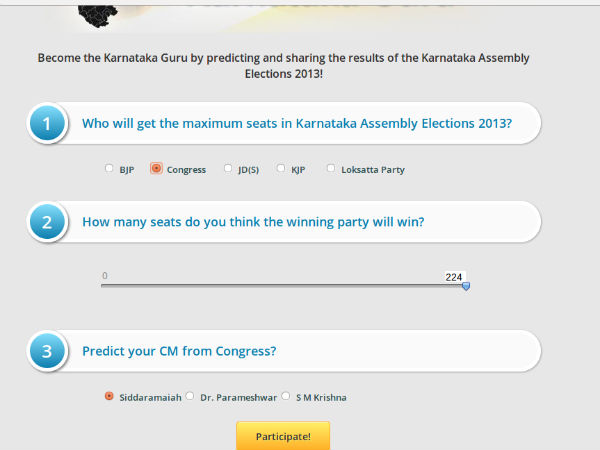Image resolution: width=600 pixels, height=450 pixels.
Task: Click the 224 seat value label
Action: pos(455,275)
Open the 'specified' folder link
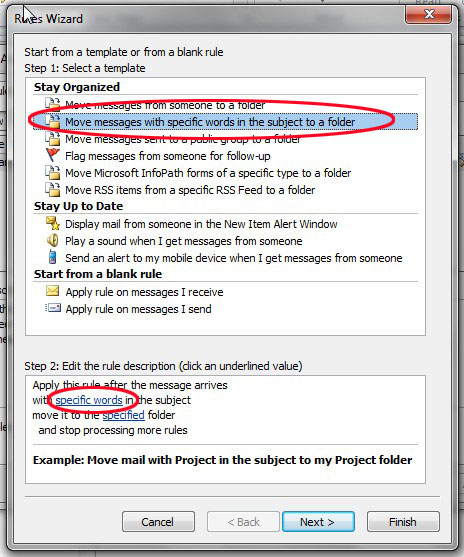The image size is (464, 557). [124, 415]
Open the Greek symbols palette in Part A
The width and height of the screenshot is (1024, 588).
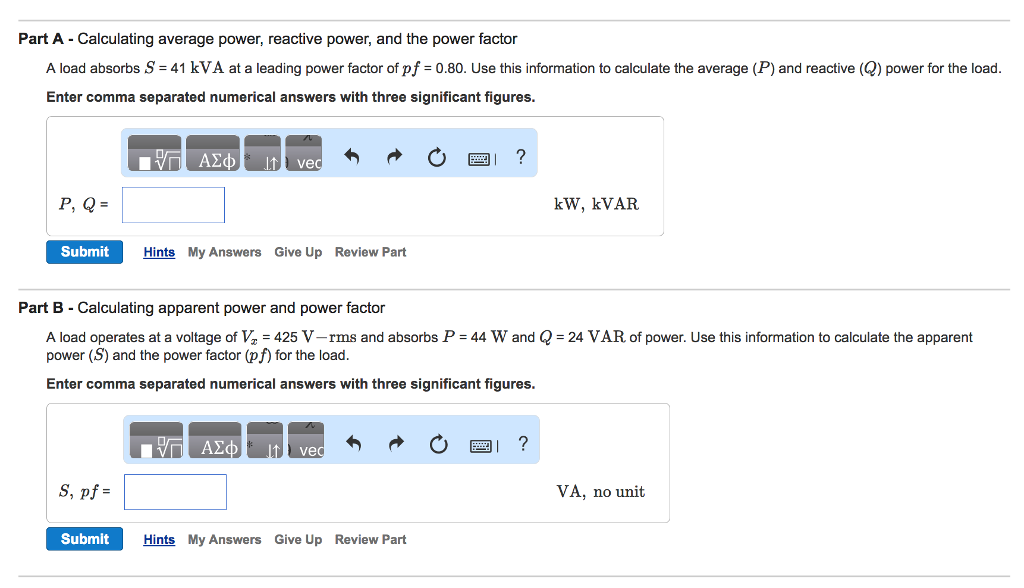(213, 153)
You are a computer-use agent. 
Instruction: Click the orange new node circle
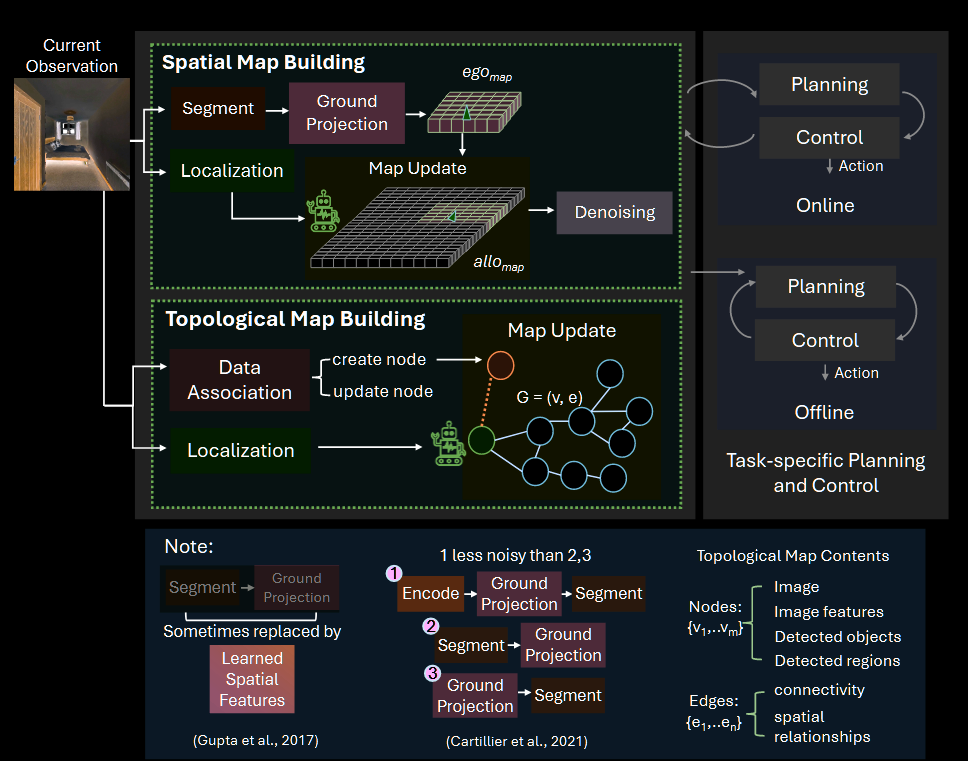point(501,365)
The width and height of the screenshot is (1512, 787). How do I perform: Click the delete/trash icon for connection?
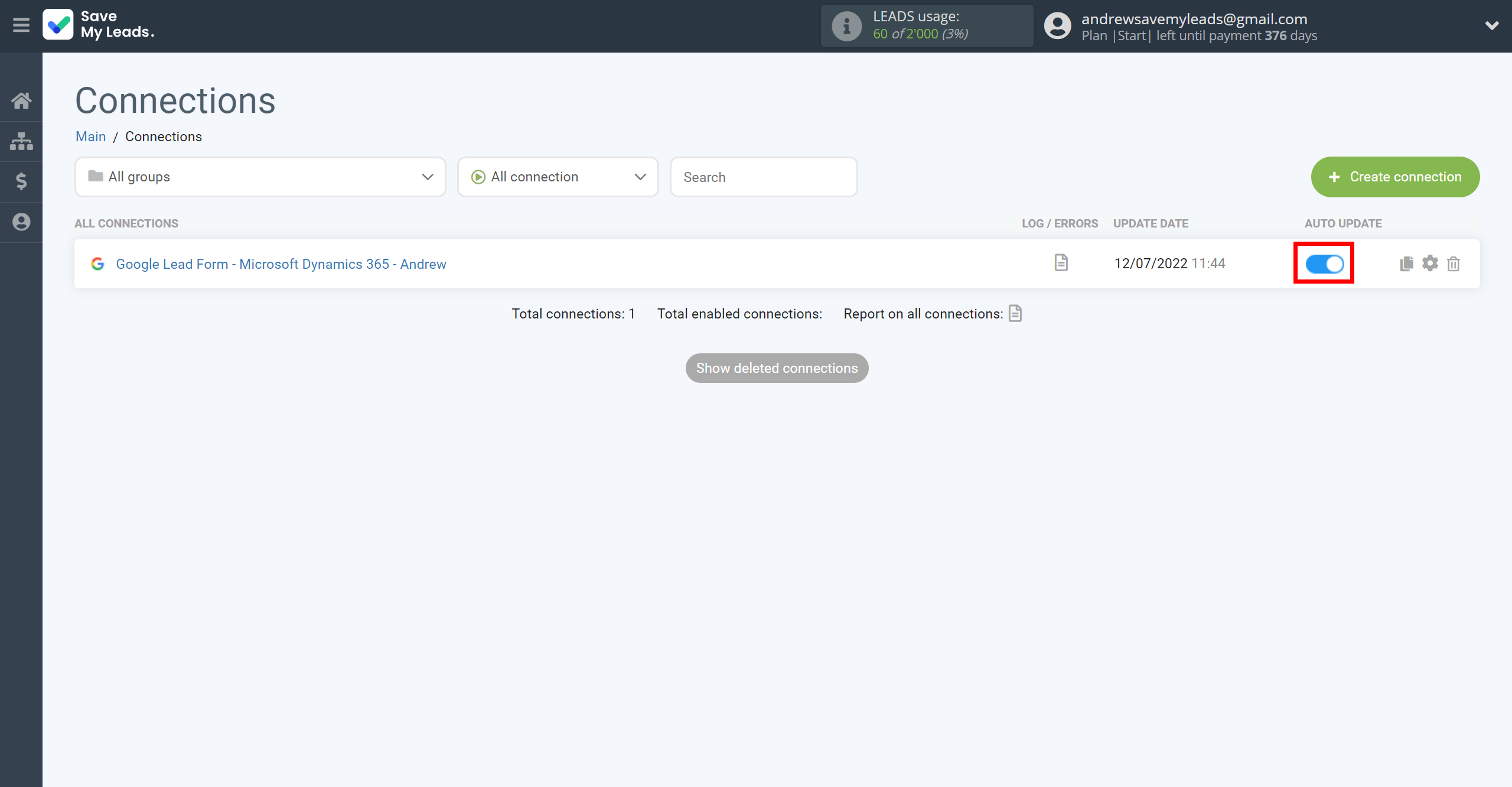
--------
### WHAT YOU NEED TO DO
From the line that contains "You are a computer-use agent." to the final line of the material, write out each line exactly. Pictures stay out.

### RESULT FOR THIS EXERCISE
You are a computer-use agent. 
Instruction: Click the orange new node circle
point(501,365)
The width and height of the screenshot is (1512, 787). How do I perform: Click the delete/trash icon for connection?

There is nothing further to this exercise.